尾藤 やはり2回戦の智弁和歌山戦ですね。いわずとしれた強豪で優勝候補。チーム全員「無理だろうな」と思ってましたし、自分も「何点取られるだろうな」と全く自信なかった。
―2回までは3人ずつで抑え、しかも5奪三振。ところが三回に一挙6点取られるんですよね。
尾藤 すごい打線で、特に阪神に入った橋本(良平)はじめ主軸は警戒した。それが、対戦してみて、打者の雰囲気や反応から、打たれる感じはしなかった。でも、三回はエラーから流れが全く変わった。コントロールもきかなくなり、甘く入った球を痛打され、失点が重なった。
―それがその裏に一気に追いつくんですよね。
尾藤 序盤で6失点なんてエース失格ですよね。つないですぐ逆転してくれた仲間のおかげ。あの回6安打し、全員「いけるぞ」という雰囲気になった。

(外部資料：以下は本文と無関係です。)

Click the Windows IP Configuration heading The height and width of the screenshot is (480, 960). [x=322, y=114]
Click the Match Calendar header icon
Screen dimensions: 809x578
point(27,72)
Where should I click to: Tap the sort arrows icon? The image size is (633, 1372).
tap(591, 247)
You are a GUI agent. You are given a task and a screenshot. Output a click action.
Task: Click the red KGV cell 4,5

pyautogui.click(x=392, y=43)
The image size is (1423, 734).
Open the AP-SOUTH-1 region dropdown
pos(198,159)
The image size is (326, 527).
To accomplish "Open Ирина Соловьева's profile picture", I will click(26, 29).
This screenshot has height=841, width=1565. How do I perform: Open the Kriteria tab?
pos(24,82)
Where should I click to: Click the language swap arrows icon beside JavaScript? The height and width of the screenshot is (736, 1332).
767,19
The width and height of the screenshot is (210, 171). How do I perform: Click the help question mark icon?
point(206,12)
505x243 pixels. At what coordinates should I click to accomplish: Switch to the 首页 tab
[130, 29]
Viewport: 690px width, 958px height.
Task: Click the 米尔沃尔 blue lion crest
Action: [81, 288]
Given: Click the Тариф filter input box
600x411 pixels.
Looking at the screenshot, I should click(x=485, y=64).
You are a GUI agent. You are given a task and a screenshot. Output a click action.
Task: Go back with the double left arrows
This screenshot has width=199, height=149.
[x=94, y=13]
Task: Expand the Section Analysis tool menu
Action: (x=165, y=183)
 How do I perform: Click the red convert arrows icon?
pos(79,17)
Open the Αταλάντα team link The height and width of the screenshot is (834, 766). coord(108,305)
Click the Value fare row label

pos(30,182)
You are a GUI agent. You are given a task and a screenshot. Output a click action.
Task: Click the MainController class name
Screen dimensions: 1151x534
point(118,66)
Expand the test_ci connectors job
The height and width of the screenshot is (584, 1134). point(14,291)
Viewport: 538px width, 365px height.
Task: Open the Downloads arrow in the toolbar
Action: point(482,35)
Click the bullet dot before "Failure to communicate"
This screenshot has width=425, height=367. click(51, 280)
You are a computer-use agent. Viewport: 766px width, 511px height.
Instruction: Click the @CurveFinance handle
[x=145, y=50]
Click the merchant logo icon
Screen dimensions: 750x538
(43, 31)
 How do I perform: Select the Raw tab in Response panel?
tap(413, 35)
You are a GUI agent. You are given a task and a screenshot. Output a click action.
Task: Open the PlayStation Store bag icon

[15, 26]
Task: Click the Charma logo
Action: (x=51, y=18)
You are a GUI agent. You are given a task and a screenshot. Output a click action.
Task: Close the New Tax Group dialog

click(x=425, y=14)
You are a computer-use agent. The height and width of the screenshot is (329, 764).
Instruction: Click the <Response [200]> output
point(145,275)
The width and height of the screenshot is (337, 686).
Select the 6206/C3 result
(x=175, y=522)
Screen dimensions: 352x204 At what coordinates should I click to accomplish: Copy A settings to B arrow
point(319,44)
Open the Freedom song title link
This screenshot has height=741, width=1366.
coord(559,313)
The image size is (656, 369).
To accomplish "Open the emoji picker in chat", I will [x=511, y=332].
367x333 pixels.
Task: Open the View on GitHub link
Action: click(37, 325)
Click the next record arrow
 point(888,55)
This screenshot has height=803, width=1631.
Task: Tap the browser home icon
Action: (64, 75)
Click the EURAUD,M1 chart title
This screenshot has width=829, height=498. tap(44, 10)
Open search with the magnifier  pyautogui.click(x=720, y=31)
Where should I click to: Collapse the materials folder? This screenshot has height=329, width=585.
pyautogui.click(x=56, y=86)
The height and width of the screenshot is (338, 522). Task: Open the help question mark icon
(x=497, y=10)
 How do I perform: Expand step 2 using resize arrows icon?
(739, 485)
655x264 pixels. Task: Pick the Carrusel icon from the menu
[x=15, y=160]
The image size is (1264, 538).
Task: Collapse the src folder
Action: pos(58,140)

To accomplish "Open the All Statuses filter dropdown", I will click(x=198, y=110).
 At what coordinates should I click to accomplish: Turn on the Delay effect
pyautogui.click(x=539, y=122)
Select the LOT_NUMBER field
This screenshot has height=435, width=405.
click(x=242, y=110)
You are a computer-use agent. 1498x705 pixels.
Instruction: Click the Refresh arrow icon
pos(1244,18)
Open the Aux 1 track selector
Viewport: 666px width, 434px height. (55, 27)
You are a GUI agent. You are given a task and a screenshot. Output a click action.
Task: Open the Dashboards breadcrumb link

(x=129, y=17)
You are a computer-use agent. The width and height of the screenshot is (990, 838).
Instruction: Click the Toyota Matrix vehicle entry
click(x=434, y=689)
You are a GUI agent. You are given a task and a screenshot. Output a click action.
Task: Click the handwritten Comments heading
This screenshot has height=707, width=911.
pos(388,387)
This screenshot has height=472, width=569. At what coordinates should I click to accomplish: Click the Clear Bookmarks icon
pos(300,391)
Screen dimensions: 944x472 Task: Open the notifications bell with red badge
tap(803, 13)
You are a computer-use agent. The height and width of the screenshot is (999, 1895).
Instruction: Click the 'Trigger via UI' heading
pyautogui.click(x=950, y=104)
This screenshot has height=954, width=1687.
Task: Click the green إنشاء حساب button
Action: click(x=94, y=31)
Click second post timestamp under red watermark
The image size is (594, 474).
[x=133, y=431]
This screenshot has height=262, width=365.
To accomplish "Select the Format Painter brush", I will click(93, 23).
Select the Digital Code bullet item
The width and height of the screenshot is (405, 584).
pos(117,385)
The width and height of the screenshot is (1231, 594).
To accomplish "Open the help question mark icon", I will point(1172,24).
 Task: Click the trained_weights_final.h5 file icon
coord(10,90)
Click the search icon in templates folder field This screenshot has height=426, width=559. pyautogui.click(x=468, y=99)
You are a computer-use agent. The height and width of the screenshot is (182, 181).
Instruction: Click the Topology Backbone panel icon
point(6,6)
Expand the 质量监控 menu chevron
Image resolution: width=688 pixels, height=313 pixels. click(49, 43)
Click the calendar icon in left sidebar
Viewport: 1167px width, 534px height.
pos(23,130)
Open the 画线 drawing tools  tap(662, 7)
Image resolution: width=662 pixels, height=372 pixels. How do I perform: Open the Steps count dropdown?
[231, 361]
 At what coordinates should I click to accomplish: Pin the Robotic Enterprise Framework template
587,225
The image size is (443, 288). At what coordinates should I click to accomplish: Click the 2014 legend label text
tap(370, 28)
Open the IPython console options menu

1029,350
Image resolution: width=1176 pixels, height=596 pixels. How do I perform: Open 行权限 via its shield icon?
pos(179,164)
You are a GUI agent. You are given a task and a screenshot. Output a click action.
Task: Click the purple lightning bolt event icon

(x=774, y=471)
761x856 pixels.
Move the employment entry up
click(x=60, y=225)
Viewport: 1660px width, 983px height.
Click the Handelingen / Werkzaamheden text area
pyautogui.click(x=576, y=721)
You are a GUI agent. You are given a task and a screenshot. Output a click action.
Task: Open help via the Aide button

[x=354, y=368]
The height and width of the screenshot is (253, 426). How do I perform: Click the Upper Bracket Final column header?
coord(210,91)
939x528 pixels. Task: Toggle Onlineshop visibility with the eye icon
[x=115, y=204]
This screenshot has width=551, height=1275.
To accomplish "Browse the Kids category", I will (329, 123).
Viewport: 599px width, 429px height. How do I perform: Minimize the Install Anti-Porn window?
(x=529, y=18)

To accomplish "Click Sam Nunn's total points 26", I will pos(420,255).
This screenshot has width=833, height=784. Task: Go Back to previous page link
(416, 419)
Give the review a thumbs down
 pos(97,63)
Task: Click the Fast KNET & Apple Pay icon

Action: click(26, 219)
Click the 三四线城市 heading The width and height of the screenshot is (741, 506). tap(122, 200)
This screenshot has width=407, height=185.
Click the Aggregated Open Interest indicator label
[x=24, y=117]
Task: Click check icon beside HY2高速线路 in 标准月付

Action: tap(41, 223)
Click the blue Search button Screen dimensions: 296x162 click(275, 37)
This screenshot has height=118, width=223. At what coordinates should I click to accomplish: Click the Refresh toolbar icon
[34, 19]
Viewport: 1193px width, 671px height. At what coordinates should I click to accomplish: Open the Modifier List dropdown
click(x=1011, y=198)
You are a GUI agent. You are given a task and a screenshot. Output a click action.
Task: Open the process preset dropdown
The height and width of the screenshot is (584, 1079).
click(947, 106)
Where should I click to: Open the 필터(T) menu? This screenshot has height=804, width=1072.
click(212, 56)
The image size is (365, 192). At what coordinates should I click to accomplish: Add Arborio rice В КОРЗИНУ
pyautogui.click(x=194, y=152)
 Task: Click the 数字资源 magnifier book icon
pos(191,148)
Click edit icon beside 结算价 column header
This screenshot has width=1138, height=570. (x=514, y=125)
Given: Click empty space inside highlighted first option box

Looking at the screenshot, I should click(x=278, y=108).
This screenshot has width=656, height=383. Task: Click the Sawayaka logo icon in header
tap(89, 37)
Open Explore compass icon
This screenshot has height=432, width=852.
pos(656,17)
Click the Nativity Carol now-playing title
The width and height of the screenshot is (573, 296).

―自身も二塁打を打ち、次の四回に勝ち越し2ラン打ってますよね。
尾藤 2ランははっきり覚えています。インコースの厳しいストレートでしたが、好きなコース。打った瞬間手応えがありました。

―そこから快投ですね。
尾藤 こうなったら、何としても勝ちたいという気持ちが高まって、アドレナリンが一気に出て、ギアを上げた。気を抜かずに決め球のスライダーをうまく使い、一球一球大切に投げた。でも、もし6点取られたのが終盤だったら、負けていたかもしれない。焦りも出てきますしね。智弁和歌山に勝ったことで自分たちはやれる。優勝したいと本気で思った。準々決勝で神港学園(兵庫)は完封しましたが、ただ、肘がもう限界だった。それにもまして準決勝で負けた横浜は本当に強かった。
―岐阜の歴史を変えたという意識は。
尾藤 高校生なので当時はよくわからなかったが、47年ぶりと聞いて、そんなに勝ってなかったと驚いた。でも、田中将大(楽天)は出場できなかったが前田健太(MLB・タイガーズ)や斉藤佑樹(元日本ハム)、坂本勇人(巨人)といったすごい連中が同学年で出ていた中で、よくやれたなあと思います。
―尾藤さんにとって、甲子園とは。
尾藤 人生を変えたなと思います。甲子園のおかげで、進学し、プロにも入れ、長く野球人として歩んでこられた。今でも関市で井藤真吾(元中日)とともに中学生を対象に野球教室を主催しています。藤田明宏先生が監督をしている朝日大でコーチをさせてもらい、充実した毎日を過ごさせてもらっています。
―岐阜の球児たちへのメッセージを。
尾藤 高校3年間はあっと言う間。後悔のないよう練習にも試合にも一生懸命に取り組んでほしいです。